--- Your objective ---
The response must consist of all the records, retyped exactly.

Top of Data for the task

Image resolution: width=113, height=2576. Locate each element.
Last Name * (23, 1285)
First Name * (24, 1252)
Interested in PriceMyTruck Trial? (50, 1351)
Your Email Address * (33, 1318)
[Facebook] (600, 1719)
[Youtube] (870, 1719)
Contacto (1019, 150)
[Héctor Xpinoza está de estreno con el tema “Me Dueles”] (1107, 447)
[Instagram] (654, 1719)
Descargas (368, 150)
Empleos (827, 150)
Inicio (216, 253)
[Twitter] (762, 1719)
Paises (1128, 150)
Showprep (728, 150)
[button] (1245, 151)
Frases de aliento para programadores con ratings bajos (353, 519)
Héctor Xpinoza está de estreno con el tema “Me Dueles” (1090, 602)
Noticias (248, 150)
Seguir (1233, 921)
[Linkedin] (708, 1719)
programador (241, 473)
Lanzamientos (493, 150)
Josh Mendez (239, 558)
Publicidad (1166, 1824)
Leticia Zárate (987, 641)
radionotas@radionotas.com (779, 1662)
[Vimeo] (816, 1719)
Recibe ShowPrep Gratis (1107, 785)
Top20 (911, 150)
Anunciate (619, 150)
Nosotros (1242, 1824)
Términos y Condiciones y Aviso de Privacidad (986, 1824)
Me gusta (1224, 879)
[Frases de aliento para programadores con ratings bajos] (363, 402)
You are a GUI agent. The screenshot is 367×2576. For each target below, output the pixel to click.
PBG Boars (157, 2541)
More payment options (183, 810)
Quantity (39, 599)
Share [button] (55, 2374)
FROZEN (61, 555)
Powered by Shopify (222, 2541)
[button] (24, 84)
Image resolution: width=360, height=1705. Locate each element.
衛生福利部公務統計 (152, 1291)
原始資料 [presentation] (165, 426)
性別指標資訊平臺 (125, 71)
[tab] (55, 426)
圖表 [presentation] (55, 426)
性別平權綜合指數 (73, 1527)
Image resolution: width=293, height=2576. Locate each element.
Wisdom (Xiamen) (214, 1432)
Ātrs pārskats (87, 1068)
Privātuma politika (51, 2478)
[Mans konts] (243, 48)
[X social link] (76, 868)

Bottom of Data for the task

--- Answer box ---
Image resolution: width=113, height=2576. Locate each element.
Last Name * (23, 1285)
First Name * (24, 1252)
Interested in PriceMyTruck Trial? (50, 1351)
Your Email Address * (33, 1318)
[Facebook] (600, 1719)
[Youtube] (870, 1719)
Contacto (1019, 150)
[Héctor Xpinoza está de estreno con el tema “Me Dueles”] (1107, 447)
[Instagram] (654, 1719)
Descargas (368, 150)
Empleos (827, 150)
Inicio (216, 253)
[Twitter] (762, 1719)
Paises (1128, 150)
Showprep (728, 150)
[button] (1245, 151)
Frases de aliento para programadores con ratings bajos (353, 519)
Héctor Xpinoza está de estreno con el tema “Me Dueles” (1090, 602)
Noticias (248, 150)
Seguir (1233, 921)
[Linkedin] (708, 1719)
programador (241, 473)
Lanzamientos (493, 150)
Josh Mendez (239, 558)
Publicidad (1166, 1824)
Leticia Zárate (987, 641)
radionotas@radionotas.com (779, 1662)
[Vimeo] (816, 1719)
Recibe ShowPrep Gratis (1107, 785)
Top20 (911, 150)
Anunciate (619, 150)
Nosotros (1242, 1824)
Términos y Condiciones y Aviso de Privacidad (986, 1824)
Me gusta (1224, 879)
[Frases de aliento para programadores con ratings bajos] (363, 402)
You are a GUI agent. The screenshot is 367×2576. For each target below, output the pixel to click.
PBG Boars (157, 2541)
More payment options (183, 810)
Quantity (39, 599)
Share [button] (55, 2374)
FROZEN (61, 555)
Powered by Shopify (222, 2541)
[button] (24, 84)
Image resolution: width=360, height=1705. Locate each element.
衛生福利部公務統計 (152, 1291)
原始資料 [presentation] (165, 426)
性別指標資訊平臺 (125, 71)
[tab] (55, 426)
圖表 [presentation] (55, 426)
性別平權綜合指數 (73, 1527)
Image resolution: width=293, height=2576. Locate each element.
Wisdom (Xiamen) (214, 1432)
Ātrs pārskats (87, 1068)
Privātuma politika (51, 2478)
[Mans konts] (243, 48)
[X social link] (76, 868)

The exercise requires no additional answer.